NO HAY MÁS JARDINES

5/05/2021

Junto al Palacio de Cristal, descendiendo por un camino de tierra, se sitúa un pequeño banco. Desde allí se aprecia poco el conjunto del parque. La construcción acristalada con estética del XIX queda a la izquierda y, de frente, queda un pequeño riachuelo flanqueado por losas de piedra. Lo que describo es a través del recuerdo, porque no he vuelto a ese lugar desde hace un año. Considero que tengo un miedo irremediable a volver a sentarme en él, como si necesariamente y de manera inusitada, fuese a germinar una añoranza febril e inútil. La última vez que estuve fue con un cuaderno y apunté lo siguiente: «Las preocupaciones de los niños, insignificantes ante los ojos de los adultos, no se pueden considerar como tales. Son efímeras y se disipan con cualquier distracción o juego. Para jugar ninguna preocupación debe acogernos, como les sucede a los niños, donde nada es latente ni se presenta un instante».

El parque del Retiro, en una asociación previsible, constituye un hogar de reflexión, a mi parecer, en cuento me dejo inundar por la imaginación constante que deriva en la asimilación de un espacio ficticio. Es decir, no veo a niños ni personas vestidas con sudaderas, ni pantalones pitillo, ni abrigos de plumas. Mi mente me lleva instintivamente a ver señores con bombín, bastones y corbata, mujeres con vestidos de colores claros y sombreros de paja con una cinta alrededor. Asocio el parque, de manera ilusoria, a una época que añoro sin argumentos, pues no la he vivido, y me atrevería a decir que la desconozco. Sin embargo, esa distorsión que hago de forma voluntaria me aboca a contener, por unos minutos, una felicidad transitoria.

Al final me ocurre como a los niños, utilizo la disociación como un juego donde las preocupaciones se presentan insignificantes y decaen, inevitables, en un infantilismo propio de los románticos. El romanticismo, como se ha venido viendo, no recae exclusivamente sobre el amor sexual, sino que se aplica por igual —y en mi caso de manera exacerbada— a periodos y lugares que no tuve la opción de vivir.

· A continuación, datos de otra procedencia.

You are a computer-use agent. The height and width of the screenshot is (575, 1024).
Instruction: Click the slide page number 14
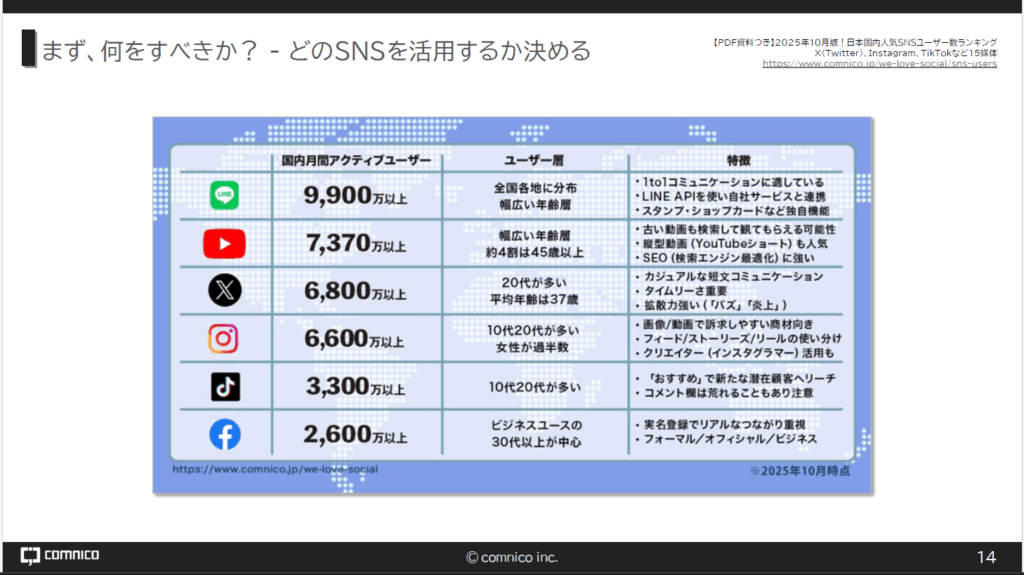(985, 557)
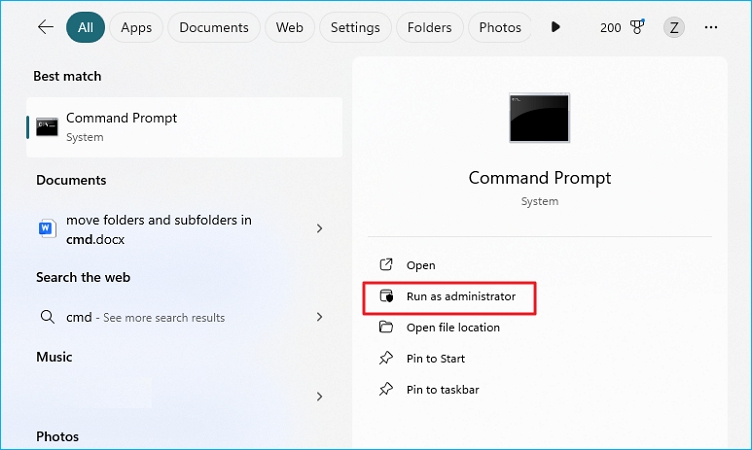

He de admitir que sentarme en un banco rodeado por vegetación me hace convertirme, en mi imaginario, en un Marcel Proust que deambula buscando la inspiración en los recovecos de la idealización infructuosa. «Describe y recuerda lo que ves y ya está», me digo. Pero no puedo evitar, en esa descripción, contemplar, justo frente a mí, una serie de elementos inalcanzables. Pongamos por ejemplo la escasa capacidad para aclarar y sintetizar los verdaderos componentes de un árbol o del clima sin caer en lugares evidentes.

Este huir de la evidencia, hasta ahora ineficaz, proviene de la personificación que cualquier escritor novel pretende hacer de su escritura, en esa búsqueda infatigable que tenemos algunos por el reconocimiento exterior. Sin embargo, al estar en el Retiro, esa evidencia escurridiza que siempre hace por presentarse se desvanece, y en su lugar, se presenta una narración natural y personal de lo que observo, situación que en cualquier otro parque o lugar de Madrid no me ocurriría.

En Madrid no hay más jardines. Ninguno dotado de la capacidad de disipar la niebla espesa y perseverante de mis preocupaciones y exaltar las aptitudes naturales que tanto necesito. Para mí, solo está el Retiro, y mientras continúe esta pandemia insufrible que inflige un temor a tocar cualquier tipo de superficie, creo que no volveré a un banco con la cualidad de convertirme en un sensiblero.